=== Begin Enclosure ===
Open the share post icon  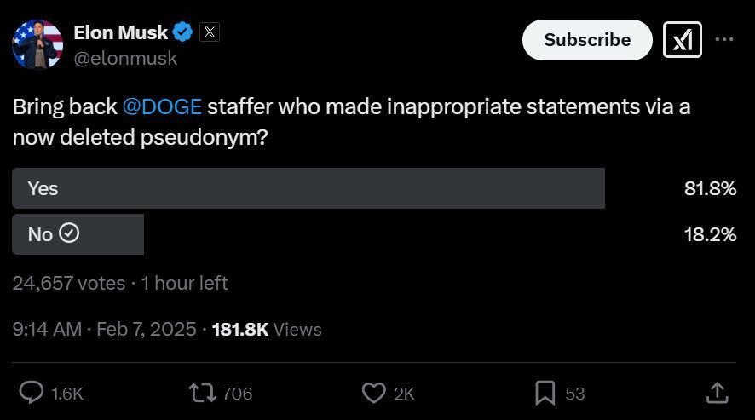717,393
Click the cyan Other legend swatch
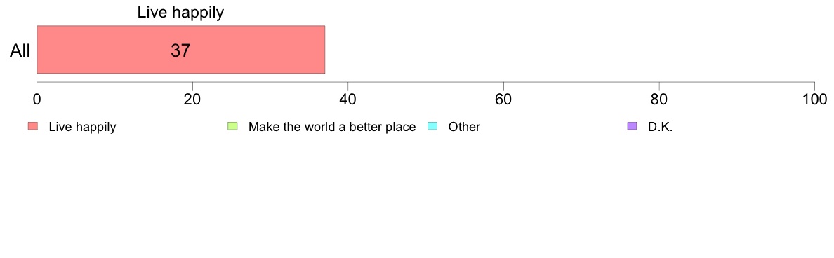This screenshot has width=834, height=258. pos(432,126)
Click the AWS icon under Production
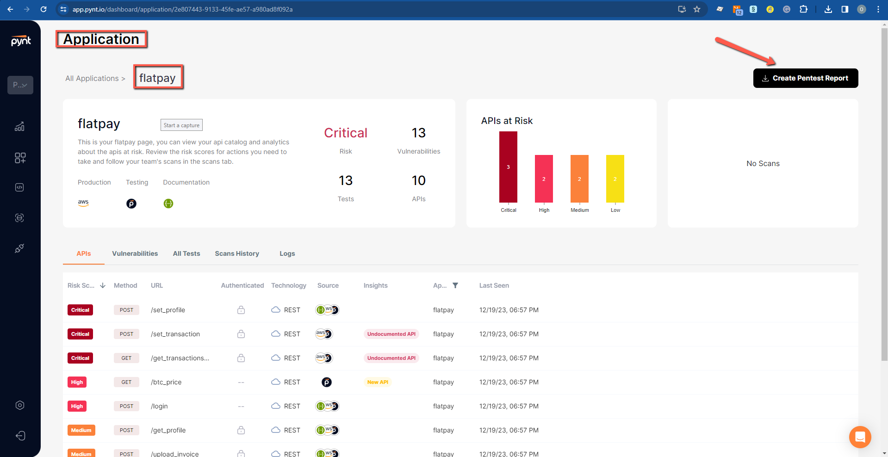888x457 pixels. (83, 203)
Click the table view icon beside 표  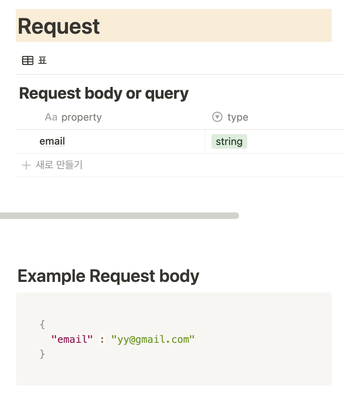pos(28,61)
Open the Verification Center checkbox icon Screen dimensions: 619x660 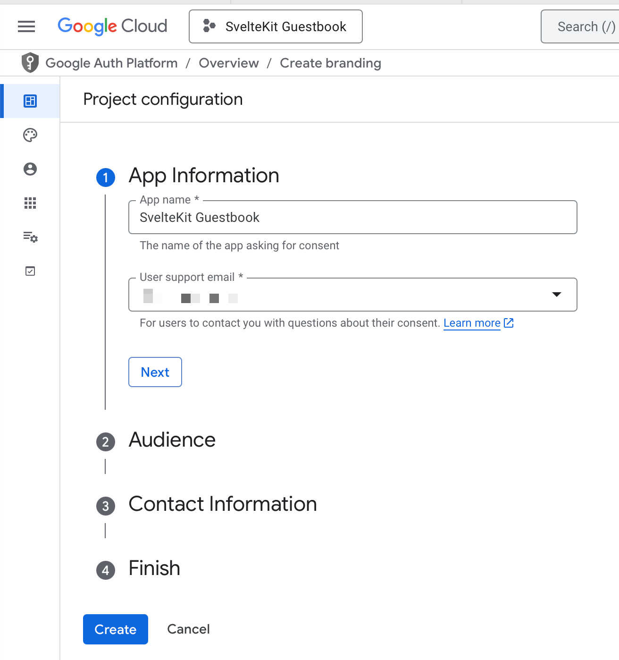pyautogui.click(x=30, y=271)
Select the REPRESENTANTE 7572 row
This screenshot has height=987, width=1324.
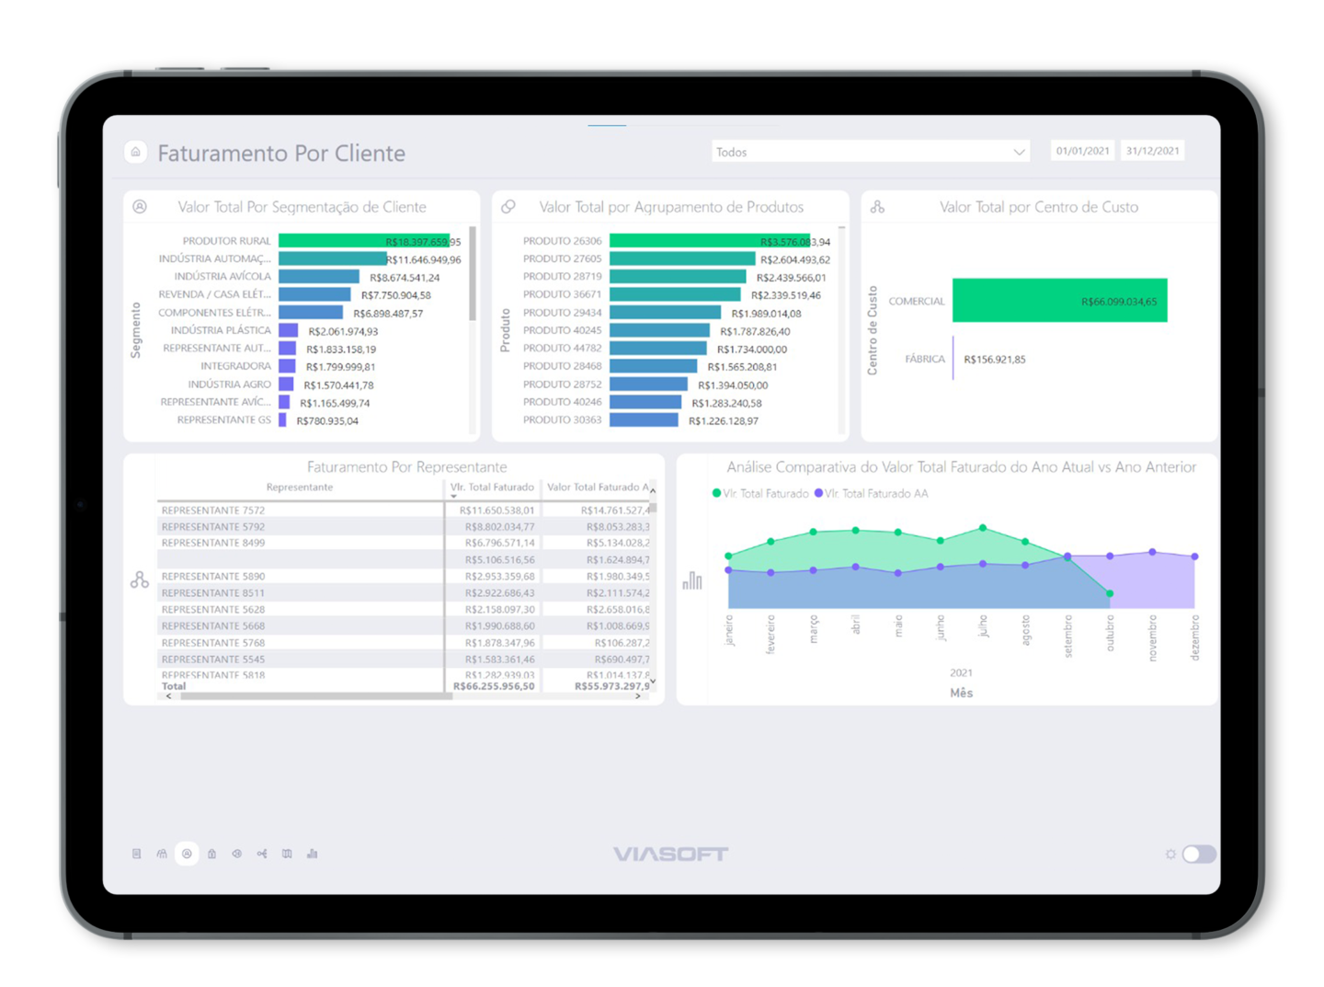pos(213,511)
=== End Enclosure ===
Reproduce the listing above from the line that contains "Select the REPRESENTANTE 7572 row" through its final line, exactly and with nothing added. Omit the images.

■ **Result**
Select the REPRESENTANTE 7572 row
This screenshot has height=987, width=1324.
pos(213,511)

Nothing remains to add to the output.